After I'd laughed over the story with Brandy, I resolved to find a way to lock up the scissors; what I needed was something like a gun case where I could lock up all Allyson's craft supplies and my scrapbooking papers, too. That would stop her from cutting my best sheets into tatters AND protect her hair (and various household objects). Or maybe I'd just get another plastic doorknob lock and stash it all in the downstairs bathroom closet.

Despite my best intentions, I didn't get a chance to follow through. Would you believe that Allyson cut her hair the very next day?

I was on the phone with her Auntie Lisa at the time. Early in the conversation, I let Allyson have the phone, just after I'd explained to Lisa about my daily slump at 3:00, when I often melt into sleep. Allyson told Lisa she wanted to go to the park, and I could hear Lisa's reply: "Is it almost 3:00? You'd better hurry before your mama falls asleep."

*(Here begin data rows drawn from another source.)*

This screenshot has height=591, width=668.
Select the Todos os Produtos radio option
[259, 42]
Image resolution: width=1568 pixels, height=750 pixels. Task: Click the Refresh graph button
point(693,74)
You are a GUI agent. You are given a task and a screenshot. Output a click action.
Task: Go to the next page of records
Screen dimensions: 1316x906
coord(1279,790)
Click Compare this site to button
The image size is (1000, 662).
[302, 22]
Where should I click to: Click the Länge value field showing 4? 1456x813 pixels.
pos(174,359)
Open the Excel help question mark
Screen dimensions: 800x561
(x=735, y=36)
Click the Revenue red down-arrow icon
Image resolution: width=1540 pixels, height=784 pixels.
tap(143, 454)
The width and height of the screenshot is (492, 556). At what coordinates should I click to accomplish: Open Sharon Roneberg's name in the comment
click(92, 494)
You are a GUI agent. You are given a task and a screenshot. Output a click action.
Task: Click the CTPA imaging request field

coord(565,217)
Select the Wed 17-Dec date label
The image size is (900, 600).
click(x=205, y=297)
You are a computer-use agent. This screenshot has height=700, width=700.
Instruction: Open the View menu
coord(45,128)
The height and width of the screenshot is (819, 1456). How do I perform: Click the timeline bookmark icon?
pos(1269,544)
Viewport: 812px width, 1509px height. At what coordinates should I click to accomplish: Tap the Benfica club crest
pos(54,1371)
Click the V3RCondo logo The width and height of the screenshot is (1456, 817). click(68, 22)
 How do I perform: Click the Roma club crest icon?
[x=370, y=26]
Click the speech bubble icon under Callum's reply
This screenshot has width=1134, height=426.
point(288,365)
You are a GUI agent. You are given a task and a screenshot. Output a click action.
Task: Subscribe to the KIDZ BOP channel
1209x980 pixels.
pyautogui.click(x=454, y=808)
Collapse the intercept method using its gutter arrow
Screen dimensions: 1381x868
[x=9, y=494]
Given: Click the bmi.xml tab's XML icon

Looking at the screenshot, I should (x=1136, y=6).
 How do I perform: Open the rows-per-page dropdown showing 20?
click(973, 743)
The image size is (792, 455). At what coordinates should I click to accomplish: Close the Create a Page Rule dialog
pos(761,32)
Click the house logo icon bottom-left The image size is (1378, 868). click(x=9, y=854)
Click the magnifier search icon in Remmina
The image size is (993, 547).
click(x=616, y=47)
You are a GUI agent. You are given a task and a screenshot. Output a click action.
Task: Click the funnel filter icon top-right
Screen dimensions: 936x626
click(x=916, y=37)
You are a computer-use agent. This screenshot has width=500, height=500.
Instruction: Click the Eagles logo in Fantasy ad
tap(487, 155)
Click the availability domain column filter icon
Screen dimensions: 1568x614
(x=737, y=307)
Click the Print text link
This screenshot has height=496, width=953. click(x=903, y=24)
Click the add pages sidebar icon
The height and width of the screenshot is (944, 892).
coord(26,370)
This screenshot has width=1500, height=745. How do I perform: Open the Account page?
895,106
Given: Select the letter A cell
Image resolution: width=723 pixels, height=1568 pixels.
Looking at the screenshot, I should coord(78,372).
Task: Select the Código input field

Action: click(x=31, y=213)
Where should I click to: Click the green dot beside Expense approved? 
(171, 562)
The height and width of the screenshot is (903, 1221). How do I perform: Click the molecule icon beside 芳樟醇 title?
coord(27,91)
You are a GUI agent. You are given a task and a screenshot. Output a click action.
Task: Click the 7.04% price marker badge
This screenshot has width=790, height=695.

"Oh, she's not sleepin'," Allyson said. "She only sleeps when I'm not busy."

"Ain't that the truth," I thought ruefully. "And if she does let me sleep, it's only so she can get really busy while I'm not looking."

Example of Some 3:00 Mischief

I had no sooner reclaimed the phone than Allyson started begging to talk again. I moved from my bedroom to the TV room, then back to my room, then to my closet. Allyson finally tired of following me around and retired to her room.

When she shut the door, little alarm bells went off in my head, but I was too engrossed in laughing with Lisa to take action. About five minutes later, we hung up, and I opened Allyson's door with trepidation.

She gave me a crooked, rather guilty smile, her craft scissors half hidden behind her back. Several six-inch strands of golden, silky hair lay in a pile at her feet.

"Oh, Allyson!" I wailed, horribly disappointed and exasperated at the same time. That very morning, two people at MOPS had commented on Allyson's gorgeous hair. Now, I was berating myself for not locking up the scissors when I had the chance. Maybe this was my punishment for being vain about my daughter's hair.

I had the same initial reaction as my own mother had; I gave Allyson a couple of swats. She wept bitterly, but I think she was more upset about my disappointment than about the mild spanking.

"Now we'll have to cut your pretty hair," I said. I held out the shortest strand, my fingers just grazing her shoulder. "This is how short it will be," I said.

Allyson was sobbing so hard she could barely speak. "I don't w-want to c-cut my hair!"

I took her to my room and pulled her into my lap on the rocking chair where I'd spent hours nursing her just a couple of years ago. She buried her face in my shoulder, and I held her close and stroked her hair. "It's going to be okay," I promised. "You'll always be beautiful. And your hair will grow back." Still she cried.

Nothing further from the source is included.